Collected data entries:
BEGIN

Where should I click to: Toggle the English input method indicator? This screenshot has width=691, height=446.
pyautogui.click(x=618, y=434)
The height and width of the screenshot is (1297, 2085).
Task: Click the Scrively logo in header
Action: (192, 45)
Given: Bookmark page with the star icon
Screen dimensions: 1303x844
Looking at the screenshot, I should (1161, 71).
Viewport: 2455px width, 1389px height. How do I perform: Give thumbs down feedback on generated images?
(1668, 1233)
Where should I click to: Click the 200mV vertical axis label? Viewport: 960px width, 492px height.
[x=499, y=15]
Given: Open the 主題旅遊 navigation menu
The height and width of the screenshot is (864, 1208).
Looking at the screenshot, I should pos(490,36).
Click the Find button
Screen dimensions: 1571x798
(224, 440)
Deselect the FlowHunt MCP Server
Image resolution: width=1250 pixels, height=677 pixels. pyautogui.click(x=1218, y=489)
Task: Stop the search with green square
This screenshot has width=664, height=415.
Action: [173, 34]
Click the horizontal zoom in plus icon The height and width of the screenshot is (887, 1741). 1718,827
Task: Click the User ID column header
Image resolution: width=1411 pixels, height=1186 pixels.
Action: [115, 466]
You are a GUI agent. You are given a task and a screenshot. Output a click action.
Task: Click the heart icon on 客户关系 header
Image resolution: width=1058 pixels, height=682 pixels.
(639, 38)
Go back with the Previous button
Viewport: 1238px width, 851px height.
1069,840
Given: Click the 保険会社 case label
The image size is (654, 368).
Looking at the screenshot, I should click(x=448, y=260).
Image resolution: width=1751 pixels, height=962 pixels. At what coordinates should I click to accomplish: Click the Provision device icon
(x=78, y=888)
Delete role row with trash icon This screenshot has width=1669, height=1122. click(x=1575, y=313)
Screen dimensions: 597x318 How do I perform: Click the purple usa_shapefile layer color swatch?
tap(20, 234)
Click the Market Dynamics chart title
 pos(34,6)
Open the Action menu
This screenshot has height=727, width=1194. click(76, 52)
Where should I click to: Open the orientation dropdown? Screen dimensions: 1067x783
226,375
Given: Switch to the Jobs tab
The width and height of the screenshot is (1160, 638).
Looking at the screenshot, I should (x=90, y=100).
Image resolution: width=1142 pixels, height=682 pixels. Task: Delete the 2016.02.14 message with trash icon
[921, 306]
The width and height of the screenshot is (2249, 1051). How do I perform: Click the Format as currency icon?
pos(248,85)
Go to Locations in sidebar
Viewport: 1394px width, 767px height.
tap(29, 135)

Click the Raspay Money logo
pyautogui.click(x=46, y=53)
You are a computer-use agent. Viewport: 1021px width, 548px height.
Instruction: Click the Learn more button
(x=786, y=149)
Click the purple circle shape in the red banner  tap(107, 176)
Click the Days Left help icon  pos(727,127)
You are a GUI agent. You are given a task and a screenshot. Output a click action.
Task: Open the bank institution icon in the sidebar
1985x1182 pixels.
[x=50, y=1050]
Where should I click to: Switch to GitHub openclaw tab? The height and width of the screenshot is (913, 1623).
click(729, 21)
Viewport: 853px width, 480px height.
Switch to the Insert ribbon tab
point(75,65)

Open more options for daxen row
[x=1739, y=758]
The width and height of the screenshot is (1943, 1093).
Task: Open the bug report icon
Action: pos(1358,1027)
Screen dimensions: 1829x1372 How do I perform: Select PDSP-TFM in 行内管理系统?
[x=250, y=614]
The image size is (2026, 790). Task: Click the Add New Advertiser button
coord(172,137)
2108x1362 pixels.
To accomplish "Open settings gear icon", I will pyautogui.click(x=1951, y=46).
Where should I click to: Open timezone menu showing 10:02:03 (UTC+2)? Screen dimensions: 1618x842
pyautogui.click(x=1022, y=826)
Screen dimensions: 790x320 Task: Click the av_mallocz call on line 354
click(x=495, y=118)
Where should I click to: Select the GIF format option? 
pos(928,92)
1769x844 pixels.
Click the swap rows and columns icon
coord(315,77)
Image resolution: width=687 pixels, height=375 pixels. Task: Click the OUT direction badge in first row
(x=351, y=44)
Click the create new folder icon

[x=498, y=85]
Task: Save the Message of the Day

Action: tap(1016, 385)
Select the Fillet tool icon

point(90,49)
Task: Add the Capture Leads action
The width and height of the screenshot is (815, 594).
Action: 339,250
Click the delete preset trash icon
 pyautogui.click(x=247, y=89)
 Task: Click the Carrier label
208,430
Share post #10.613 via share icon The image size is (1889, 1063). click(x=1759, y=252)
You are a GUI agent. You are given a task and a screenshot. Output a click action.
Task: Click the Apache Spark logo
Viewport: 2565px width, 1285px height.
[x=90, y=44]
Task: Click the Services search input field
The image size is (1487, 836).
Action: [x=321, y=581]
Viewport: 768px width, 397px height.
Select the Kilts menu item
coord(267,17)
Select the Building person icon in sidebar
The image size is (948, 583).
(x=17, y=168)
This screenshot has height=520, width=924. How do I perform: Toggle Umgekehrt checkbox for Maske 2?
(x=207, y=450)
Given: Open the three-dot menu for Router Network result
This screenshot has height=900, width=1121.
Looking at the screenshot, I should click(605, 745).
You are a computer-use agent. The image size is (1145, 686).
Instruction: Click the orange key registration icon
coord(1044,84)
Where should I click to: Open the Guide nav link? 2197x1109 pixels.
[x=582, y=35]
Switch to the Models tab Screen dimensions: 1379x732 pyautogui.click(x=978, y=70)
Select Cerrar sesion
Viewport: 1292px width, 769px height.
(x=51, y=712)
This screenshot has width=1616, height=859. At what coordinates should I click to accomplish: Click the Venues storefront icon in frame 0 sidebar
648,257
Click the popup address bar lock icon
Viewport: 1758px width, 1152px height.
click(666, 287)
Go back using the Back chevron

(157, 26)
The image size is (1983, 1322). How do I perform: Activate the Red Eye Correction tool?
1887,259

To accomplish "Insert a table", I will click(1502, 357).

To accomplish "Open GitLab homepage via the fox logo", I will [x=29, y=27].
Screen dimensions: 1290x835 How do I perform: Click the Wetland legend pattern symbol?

END

What you are asked to do: Output, from the data above, the lines from the line with "The width and height of the screenshot is (815, 594)." to the line with "Share post #10.613" exactly as they stand, both ends included and nothing else.

Solution to this problem:
The width and height of the screenshot is (815, 594).
Action: 339,250
Click the delete preset trash icon
 pyautogui.click(x=247, y=89)
 Task: Click the Carrier label
208,430
Share post #10.613 via share icon The image size is (1889, 1063). click(x=1759, y=252)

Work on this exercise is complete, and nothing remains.